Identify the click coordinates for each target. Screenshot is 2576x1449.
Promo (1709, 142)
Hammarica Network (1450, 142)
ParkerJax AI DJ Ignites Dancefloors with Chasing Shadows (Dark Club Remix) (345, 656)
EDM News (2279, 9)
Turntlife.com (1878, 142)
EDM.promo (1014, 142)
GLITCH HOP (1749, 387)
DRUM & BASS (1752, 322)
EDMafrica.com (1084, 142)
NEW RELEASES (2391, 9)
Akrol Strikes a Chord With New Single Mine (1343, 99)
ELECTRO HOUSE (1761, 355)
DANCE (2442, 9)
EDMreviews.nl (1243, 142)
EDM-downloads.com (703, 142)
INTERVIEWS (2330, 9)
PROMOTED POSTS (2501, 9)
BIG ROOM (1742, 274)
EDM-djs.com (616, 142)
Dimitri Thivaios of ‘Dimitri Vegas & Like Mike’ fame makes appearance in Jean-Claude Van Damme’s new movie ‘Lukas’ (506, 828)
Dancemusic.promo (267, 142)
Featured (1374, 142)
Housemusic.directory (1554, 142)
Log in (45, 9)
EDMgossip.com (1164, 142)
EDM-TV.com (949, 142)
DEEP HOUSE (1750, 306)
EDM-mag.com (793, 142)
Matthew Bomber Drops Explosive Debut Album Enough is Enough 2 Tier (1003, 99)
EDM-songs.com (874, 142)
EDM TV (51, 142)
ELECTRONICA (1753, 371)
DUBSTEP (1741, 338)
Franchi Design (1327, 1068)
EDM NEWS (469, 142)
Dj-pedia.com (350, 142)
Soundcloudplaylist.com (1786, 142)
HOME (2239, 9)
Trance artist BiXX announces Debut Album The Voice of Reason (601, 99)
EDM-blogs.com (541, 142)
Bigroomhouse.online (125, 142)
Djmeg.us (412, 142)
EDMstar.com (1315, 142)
* * * * * * * * *
▸ WHAT THIS TASK INVOLVES: Take the lines from the one containing "EDM-songs.com (874, 142)" through the final line of the entries above, and set them down exactly, with nothing added.

▸ TASK ANSWER:
EDM-songs.com (874, 142)
EDM TV (51, 142)
ELECTRONICA (1753, 371)
DUBSTEP (1741, 338)
Franchi Design (1327, 1068)
EDM NEWS (469, 142)
Dj-pedia.com (350, 142)
Soundcloudplaylist.com (1786, 142)
HOME (2239, 9)
Trance artist BiXX announces Debut Album The Voice of Reason (601, 99)
EDM-blogs.com (541, 142)
Bigroomhouse.online (125, 142)
Djmeg.us (412, 142)
EDMstar.com (1315, 142)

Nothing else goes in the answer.